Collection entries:
********************

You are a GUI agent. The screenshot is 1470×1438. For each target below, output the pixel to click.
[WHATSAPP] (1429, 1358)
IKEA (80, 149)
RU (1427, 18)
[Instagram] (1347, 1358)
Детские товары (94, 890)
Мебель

********************

■ Brief ■
Reproduce the full set of records precisely.

■ Your response ■
You are a GUI agent. The screenshot is 1470×1438. For each target below, output the pixel to click.
[WHATSAPP] (1429, 1358)
IKEA (80, 149)
RU (1427, 18)
[Instagram] (1347, 1358)
Детские товары (94, 890)
Мебель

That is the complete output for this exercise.